Monday, September 17, 2012

Summer of '87: The Lost Boys


The Lost Boys is overflowing with memorable images, from the splashes of smoky red light filling up the frames to its vivid depiction of an emerging punk youth. But one particular sight has stayed with me ever since I watched Joel Schumacher’s film at an entirely too-young age. It occurs during the bonfire feeding roughly halfway through the film. Until this point, violence has only been implied, which lends more potency to visible dismemberment. Amid the orgy of death and futile struggle, a single ephemeral vision: One of the vampires sinks its teeth into a man’s bald head, causing blood to splash out like champagne.

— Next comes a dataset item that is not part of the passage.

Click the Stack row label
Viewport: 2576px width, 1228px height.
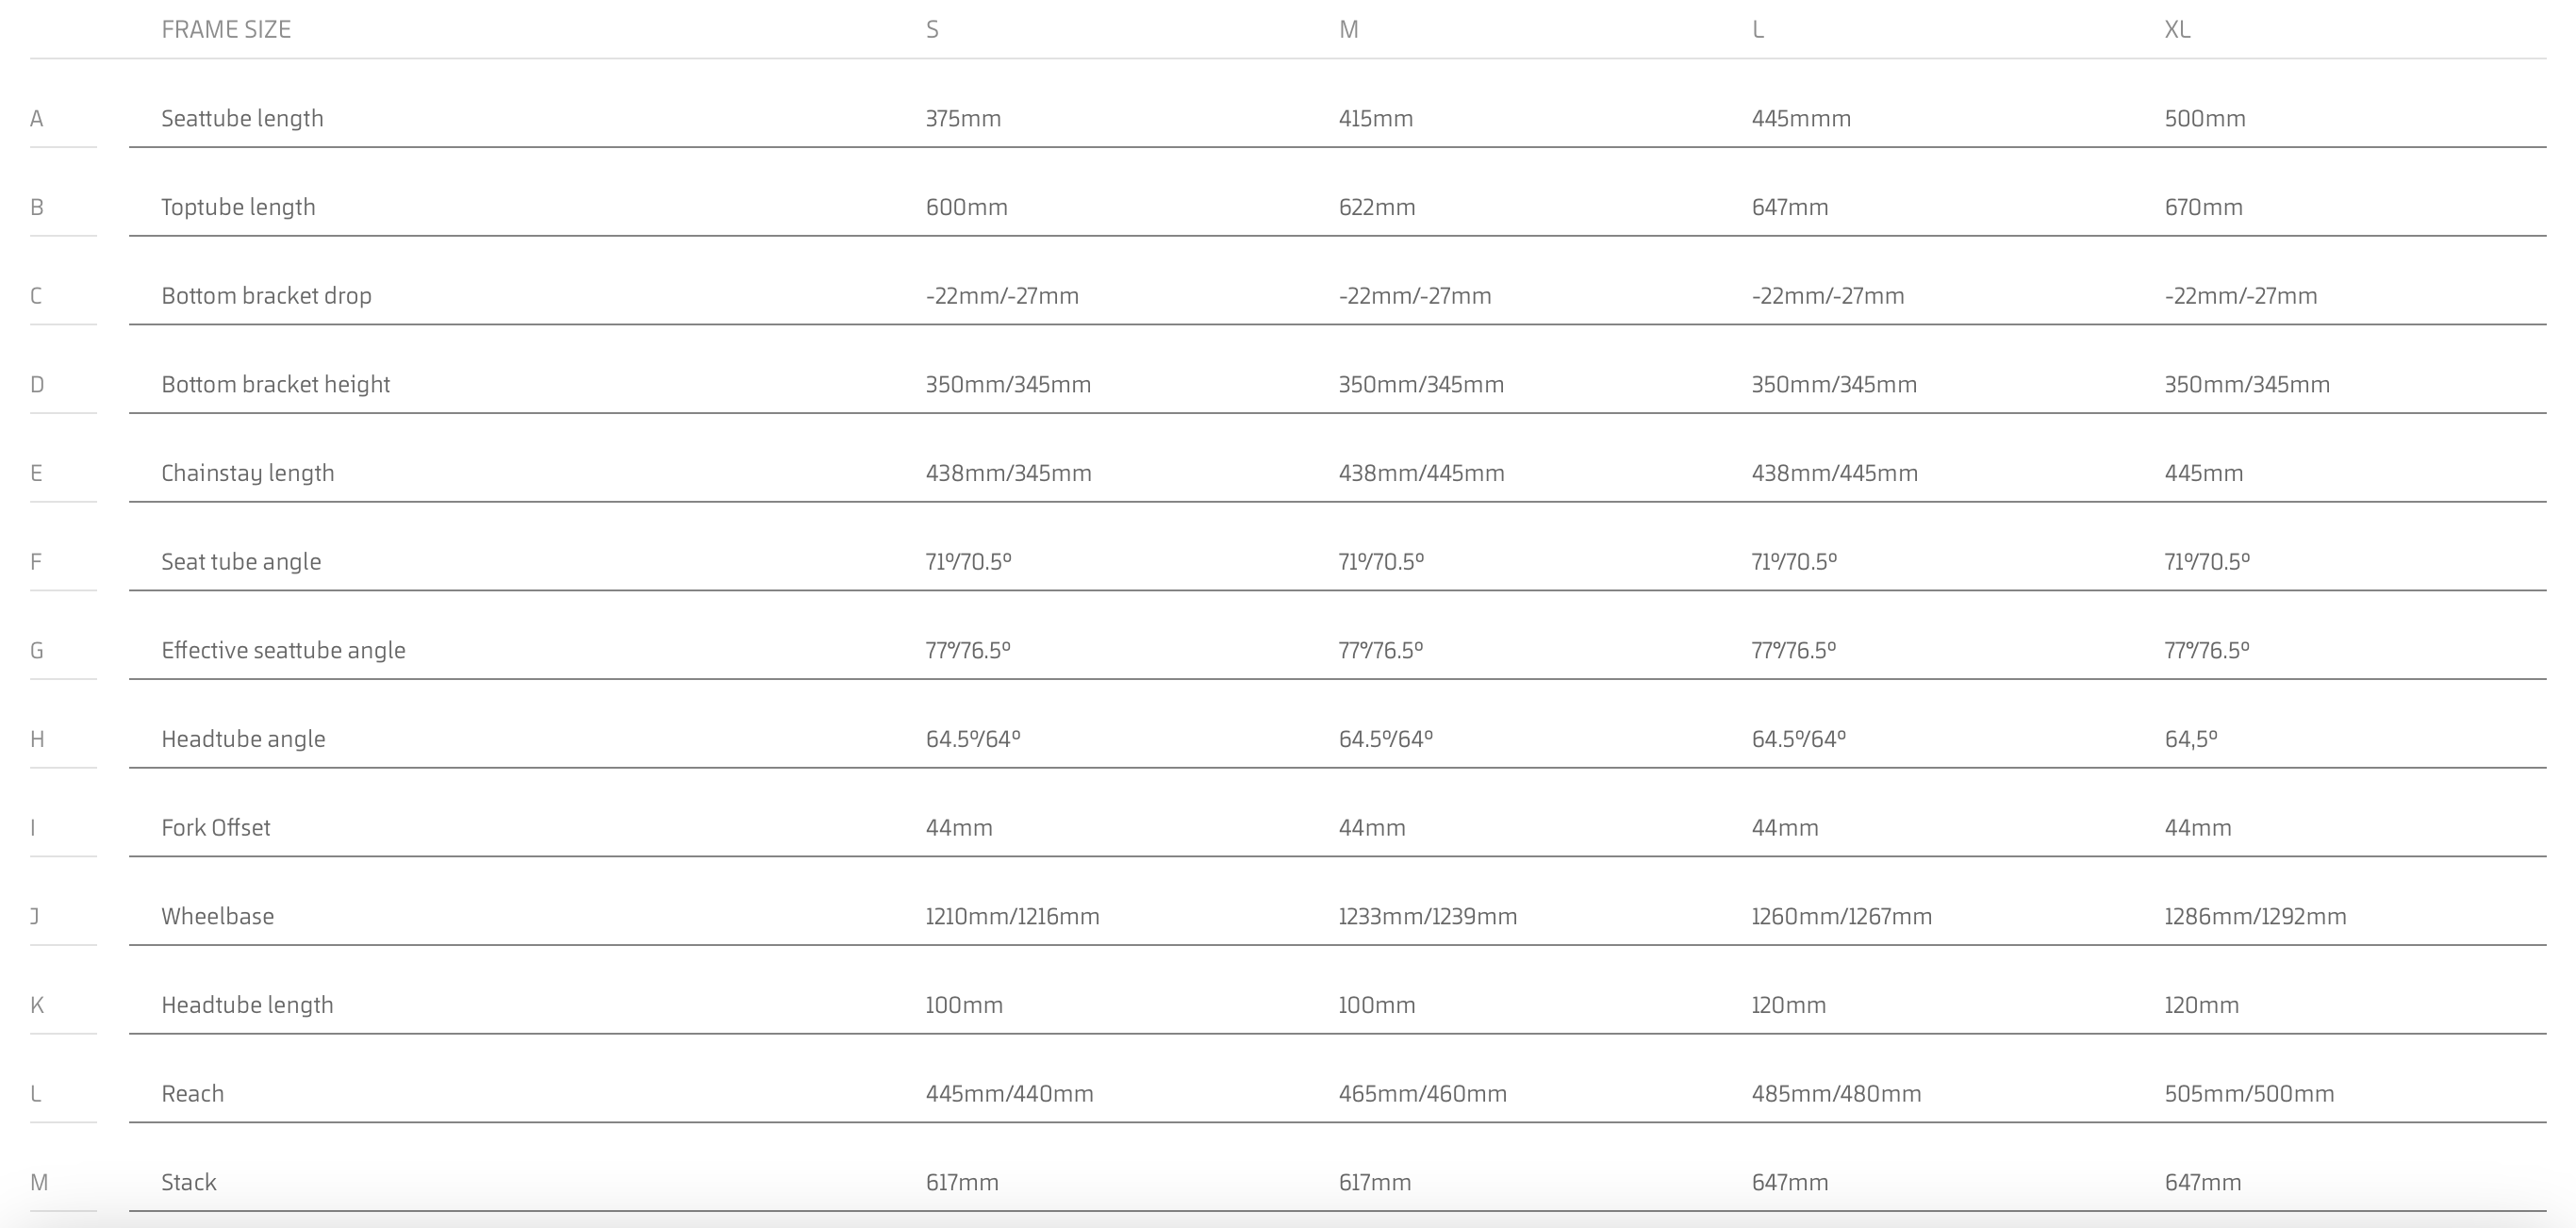(188, 1182)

The savage penetration throughout the scene is a raw rebuke of the age-old vampire legend. It deliberately eschews the traditional scenario, which usually sees some variation of a patient, soft-spoken vampire luring his victim into complacency before calmly biting her neck without her ever realizing. Rather, this is about something else. It’s messy. Painful. Unhinged. To see it now through a retrospective lens helps to better grasp how the film’s defining sensibilities elicited such a strong response in 1987. David (Kiefer Sutherland) and his vampire clan didn’t do things the old-fashioned way. “Sleep all day. Party all night. Never grow old. Never die. It’s fun to be a vampire,” the film’s rather perfect slogan read. They were here to bring down the old establishment and corrupt your children. And whether or not audiences consciously grasped these themes at the time, they connected with the material.